As with the single difference illustrated above, the double difference varies with $p_f$, and the specific form of this variation changes with the odds ratio ratio.

Finally, we might be interested in ratios of probabilities:

\begin{equation} \frac{p_{m4}}{p_{f4}}\Bigg/\frac{p_{m1}}{p_{f1}} \end{equation}

Again, if $p_{f1} = p_{f4}$, this reduces to $\displaystyle{\frac{p_{m4}}{p_{m1}}}$. Here's a figure illustrating this ratio of $p_m$ values for the same four pairs of odds ratios, to further illustrate the general point that odds ratios are not particularly interpretable:

In [8]:
fg,ax = pl.subplots(1,1,figsize=(8,8))
ORR = np.array([[0.1,0.4],[0.2,0.8],[2,8],[4,16]])
lines = []
for ri in range(ORR.shape[0]):
    p_m1 = o_f/(ORR[ri,0] + o_f)
    p_m4 = o_f/(ORR[ri,1] + o_f)
    lt, = ax.plot(p_f,p_m4/p_m1,lw=3)
    lines.append(lt)
ax.set(xlabel='$p_f$',ylabel=r'$p_{m4} / p_{m1}$')
sb.despine(ax=ax, trim=True)
pl.legend(lines,[r'$\frac{0.4}{0.1}$',r'$\frac{0.8}{0.2}$',r'$\frac{8}{2}$',r'$\frac{16}{4}$'],
          loc='upper left',bbox_to_anchor=(1,1),title="Odds Ratio Ratio");

To belabor the point one more time again already, the ratio of $p_m$ probabilities varies as a function of $p_f$, and the nature of this variation depends on the odds ratio. Note that this is true even if, in this case, $p_{f1} = p_{f4}$. The double differences and double ratios aren't going to be easier to interpret if we relax this simplifying assumption.

So, the take home message is that odds ratios don't have any direct interpretation in terms of probabilities, nor in terms of differences or ratios of probabilities.

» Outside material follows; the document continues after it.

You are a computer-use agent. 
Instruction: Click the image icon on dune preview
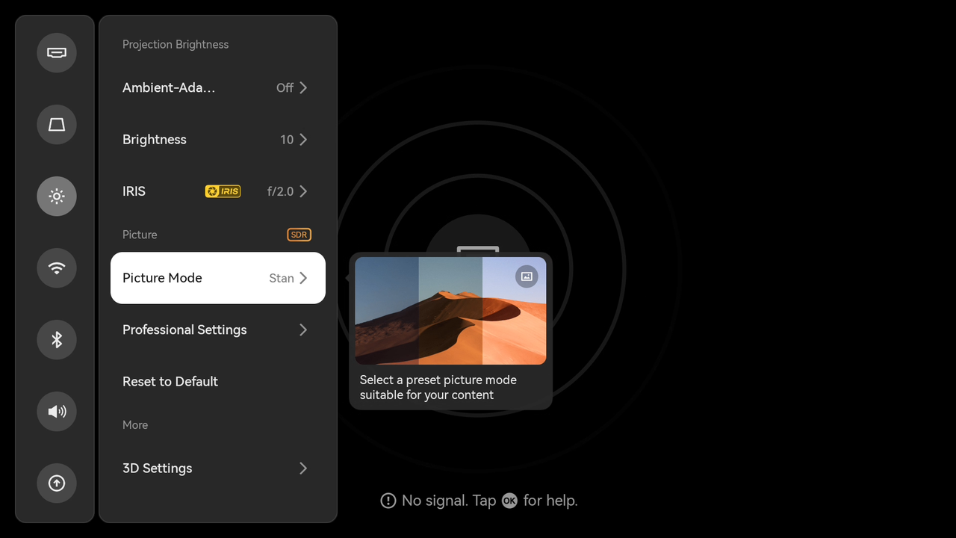[x=527, y=276]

I suppose my conclusion, then, is that while ordinal interpretation of odds ratios is straightforward, interpretation of the magnitude of odds ratios is essentially impossible without additional information. The Wikipedia article linked above does a pretty good job of discussing this. Most of the other information I've found does not.

Unfortunately, this all seems (to me) to make odds ratios very limited as measures of effect size.